Data supplied:
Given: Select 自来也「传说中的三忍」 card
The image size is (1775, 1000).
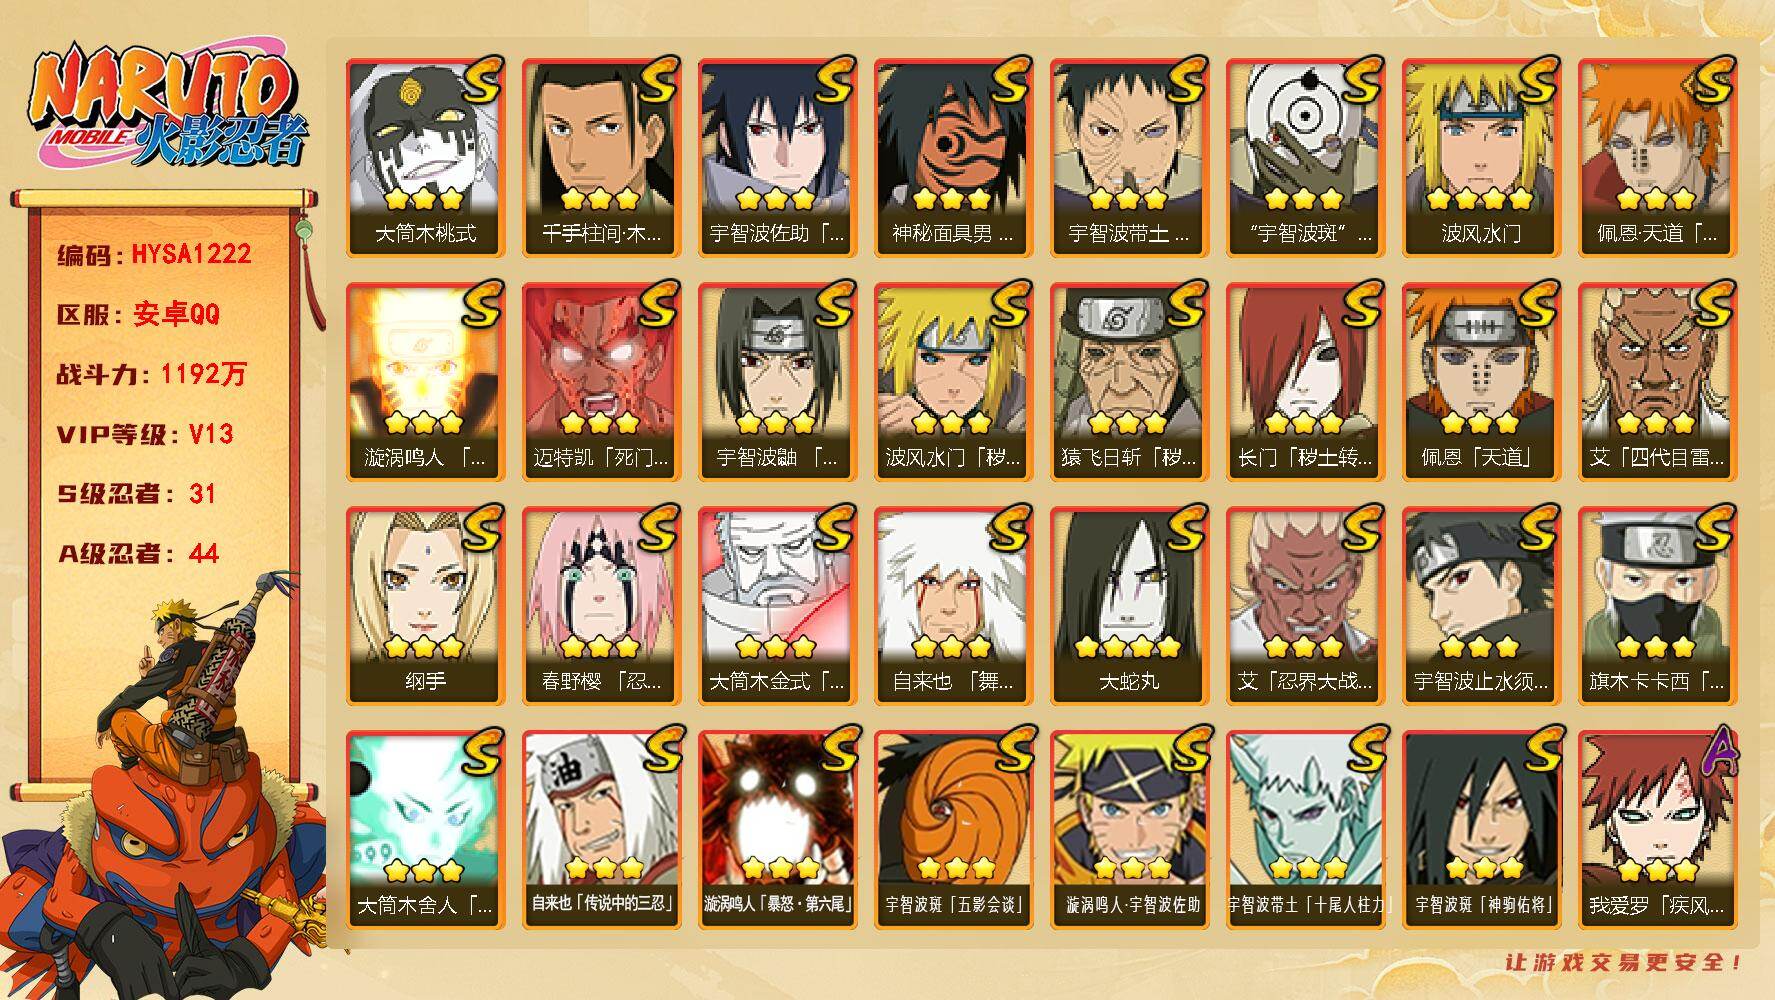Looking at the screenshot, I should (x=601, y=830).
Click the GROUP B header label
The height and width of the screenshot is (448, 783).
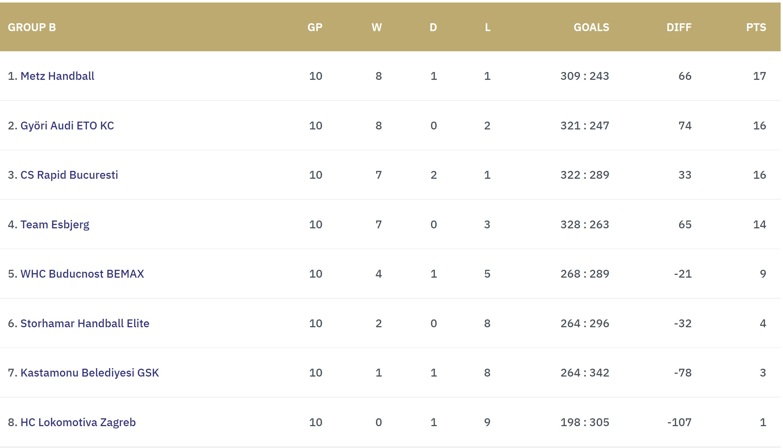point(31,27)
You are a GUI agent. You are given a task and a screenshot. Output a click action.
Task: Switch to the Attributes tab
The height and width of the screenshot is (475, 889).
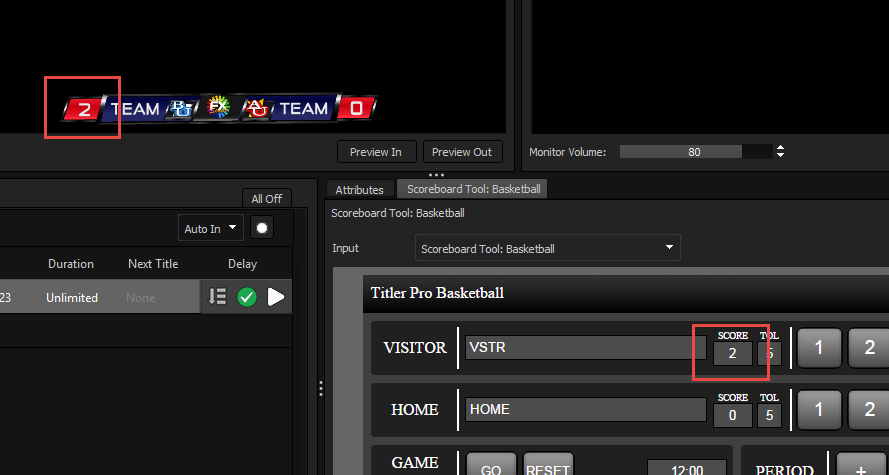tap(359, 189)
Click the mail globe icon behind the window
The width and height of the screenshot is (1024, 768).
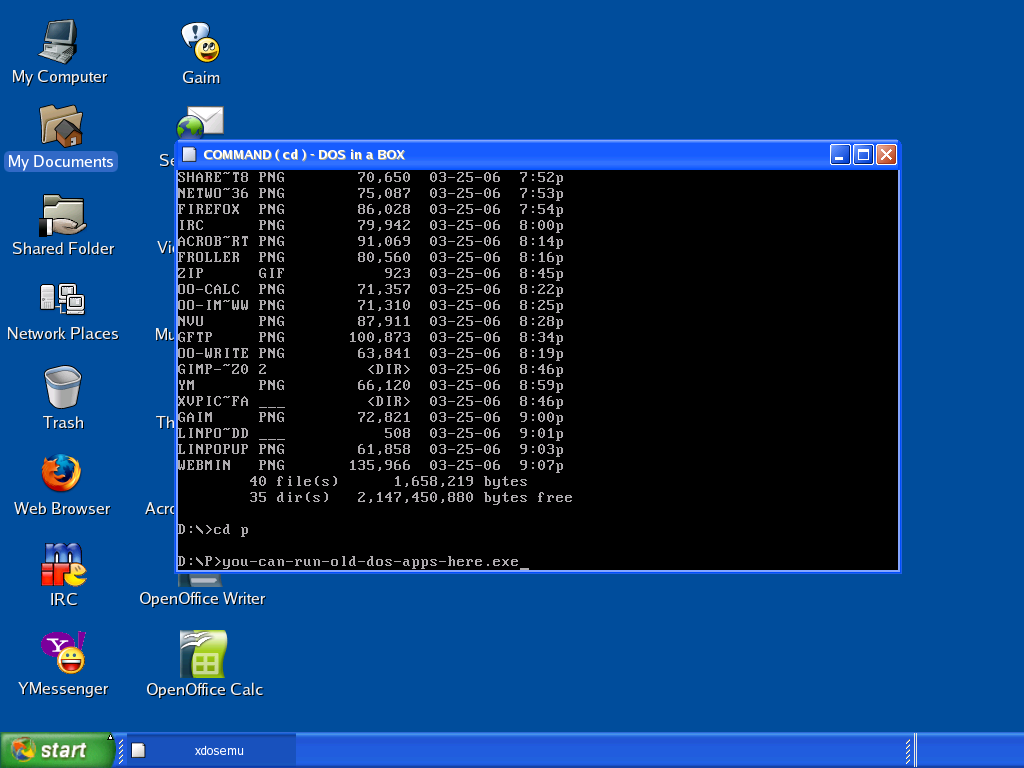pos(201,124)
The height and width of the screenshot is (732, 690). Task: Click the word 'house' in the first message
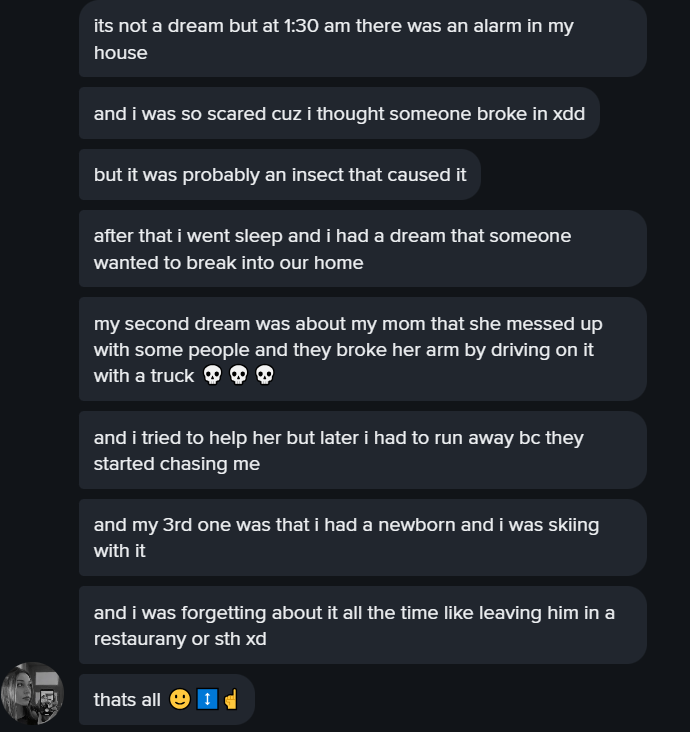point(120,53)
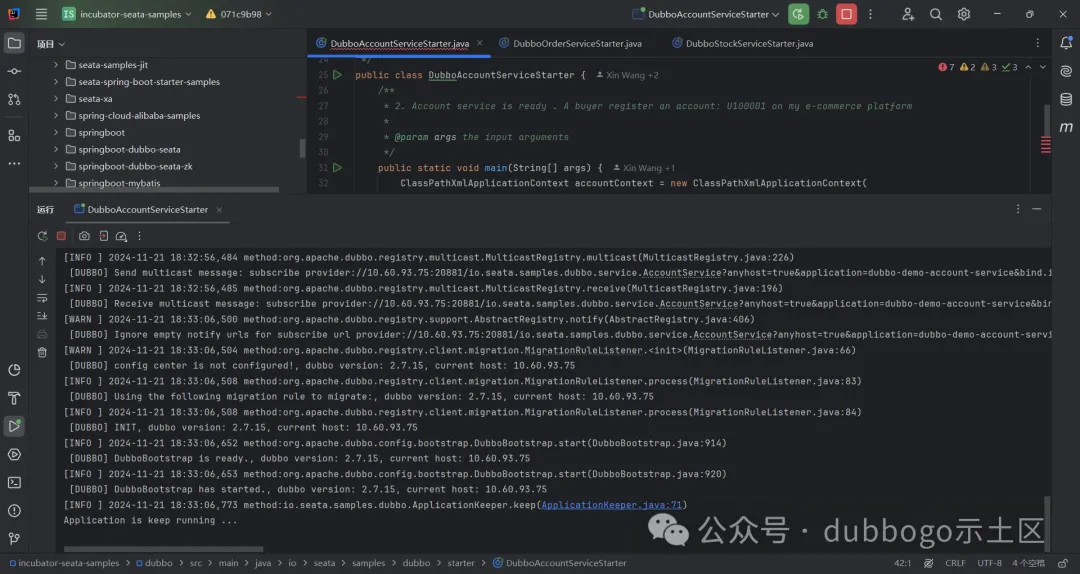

* * *

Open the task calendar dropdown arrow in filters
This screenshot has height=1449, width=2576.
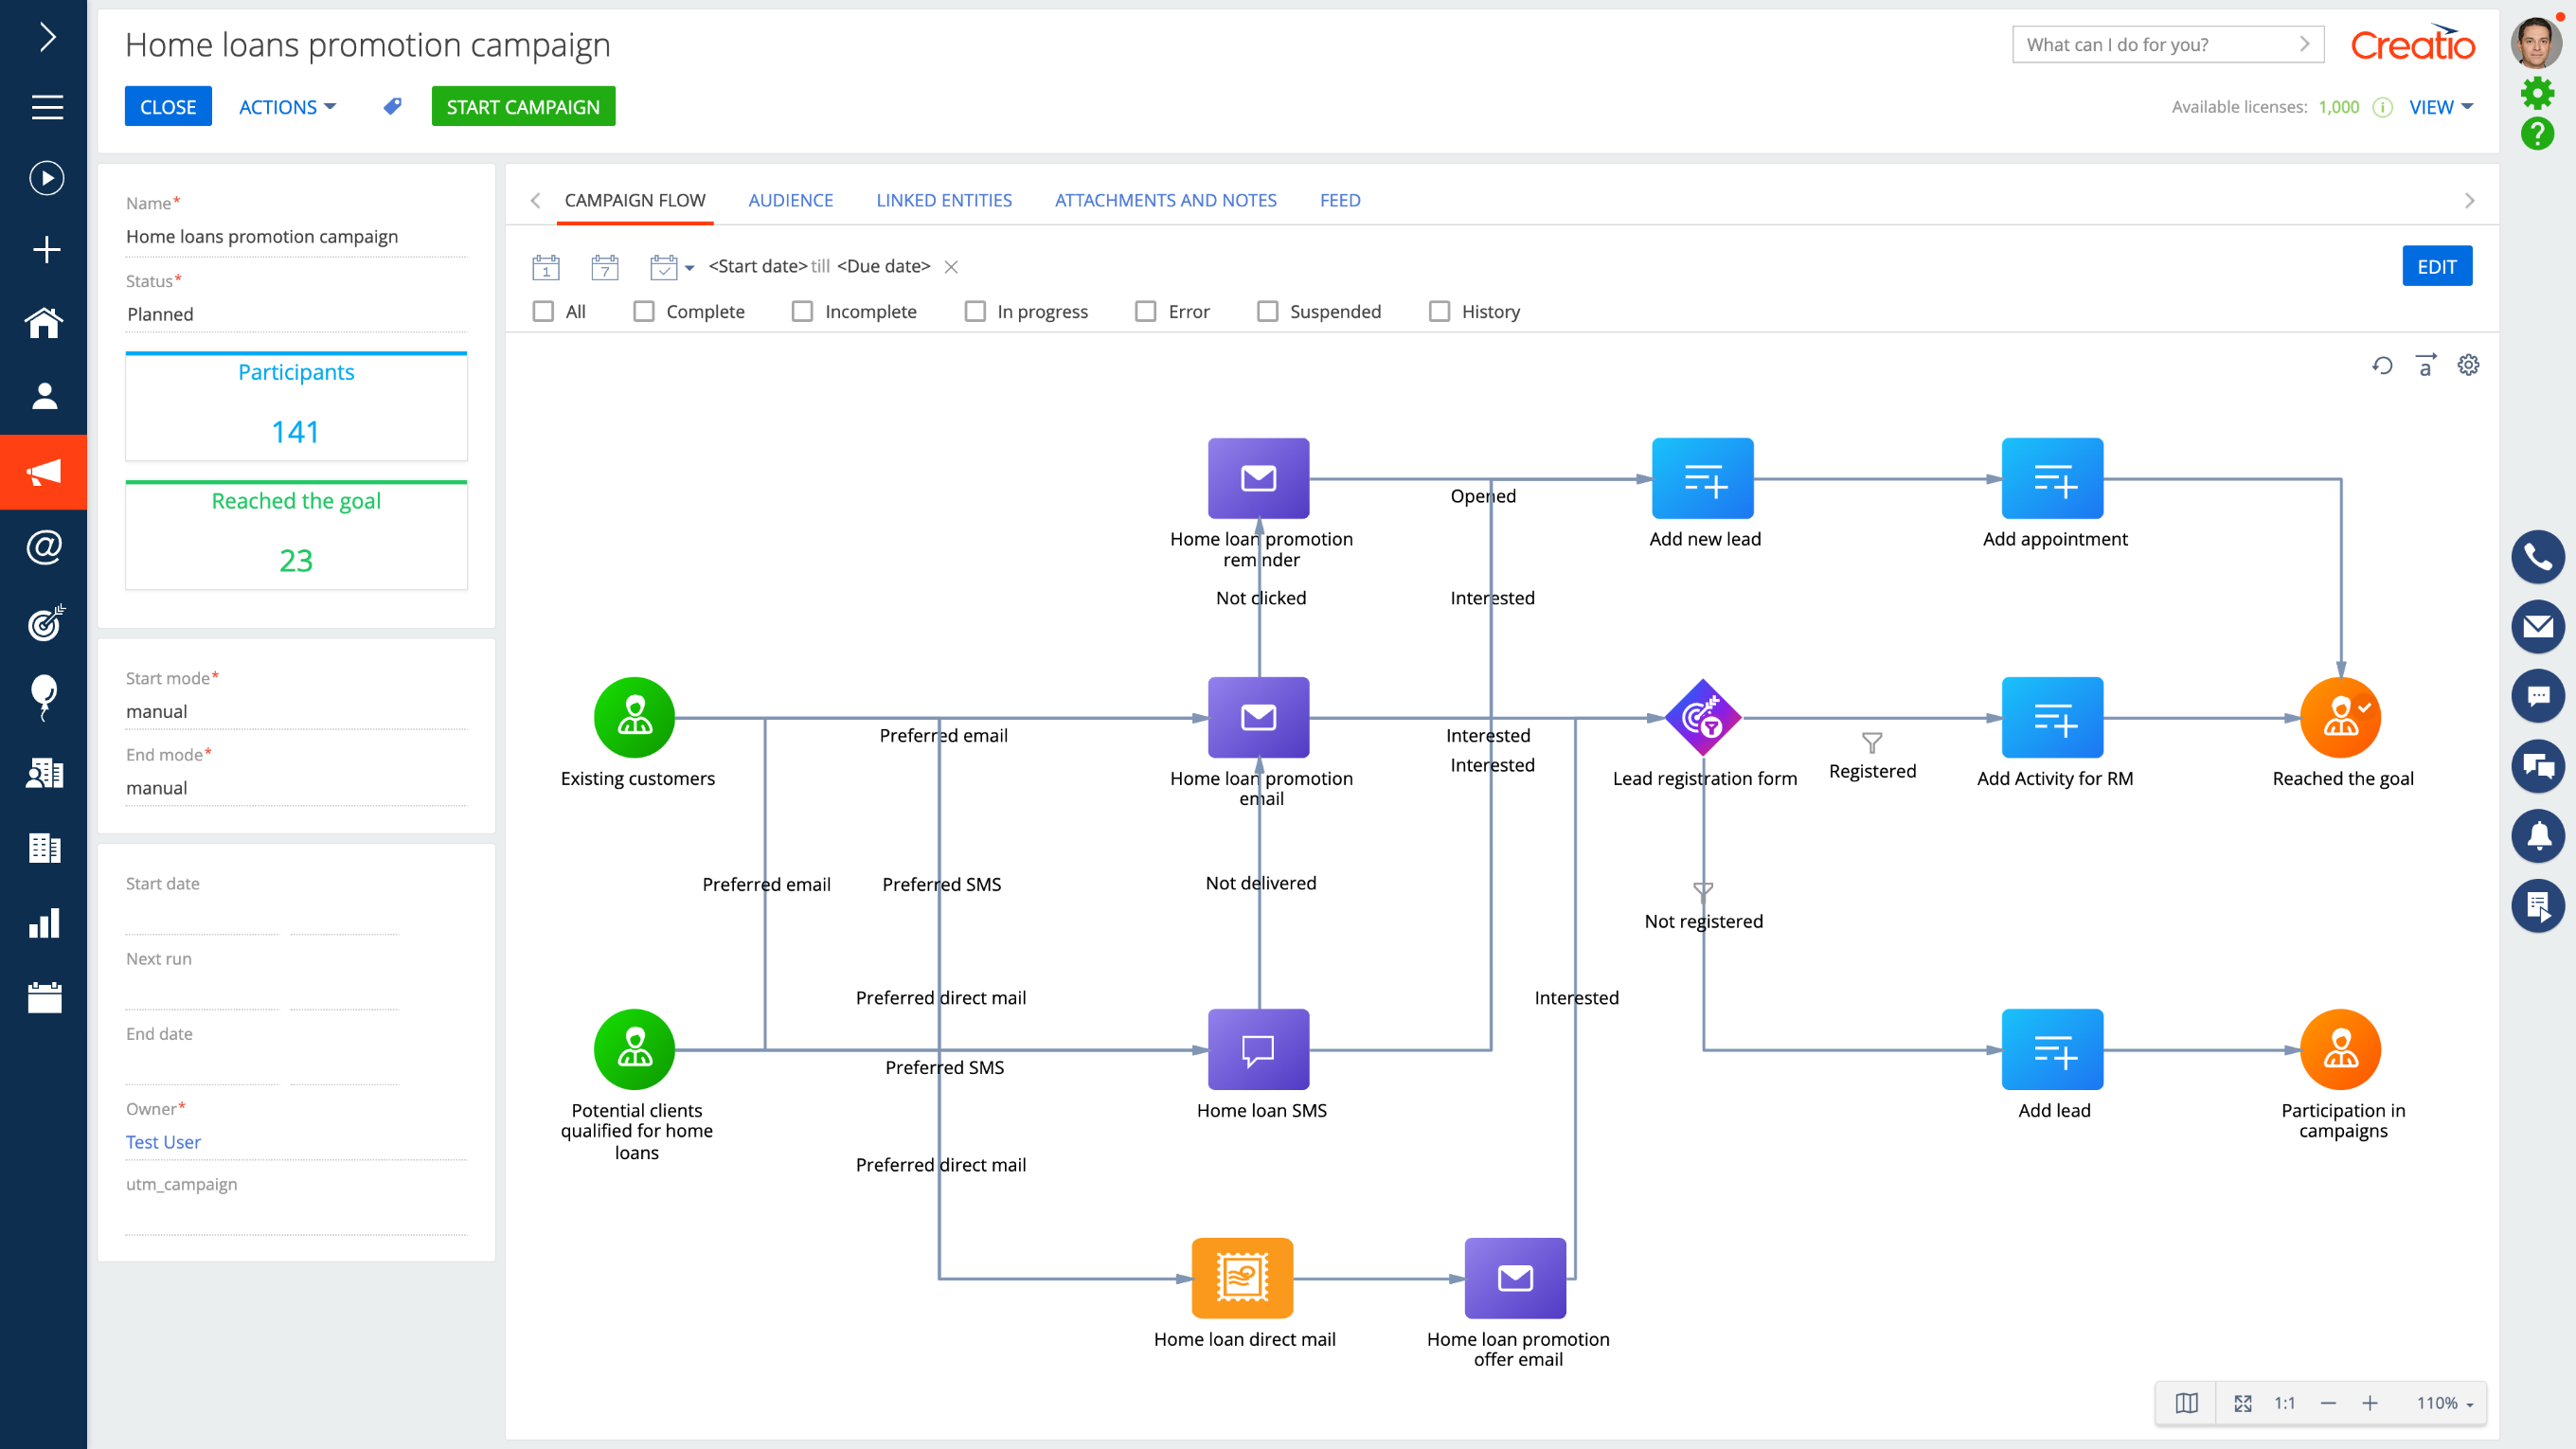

--

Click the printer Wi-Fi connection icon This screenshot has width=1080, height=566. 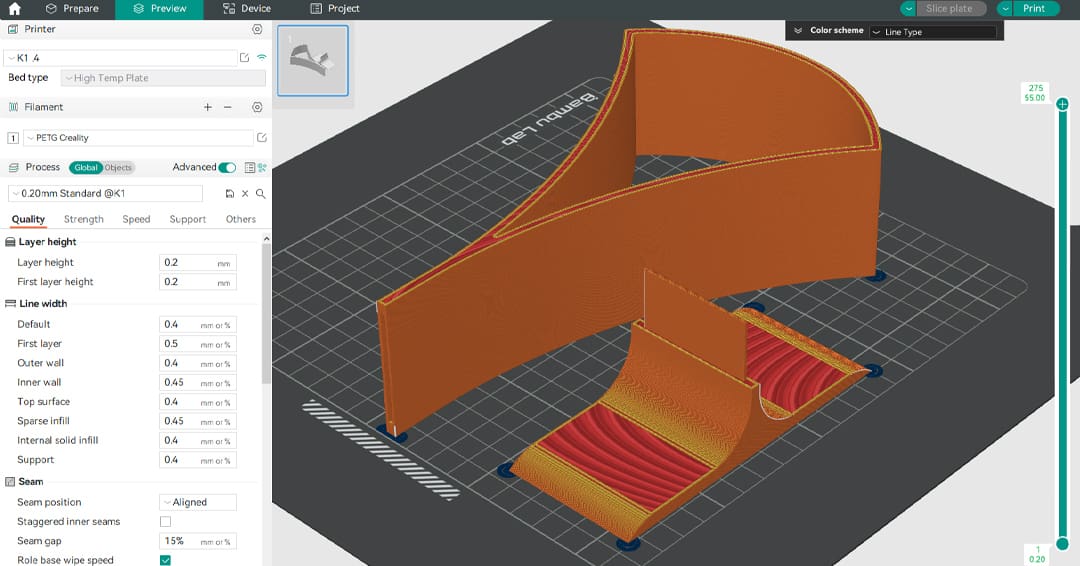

Task goal: Copy the records above word for word, from the line with "The height and width of the screenshot is (732, 690)." through the line with "point(120,53)", including both of those lines. Leave the pictures out.

Answer below:
The height and width of the screenshot is (732, 690). Task: Click the word 'house' in the first message
point(120,53)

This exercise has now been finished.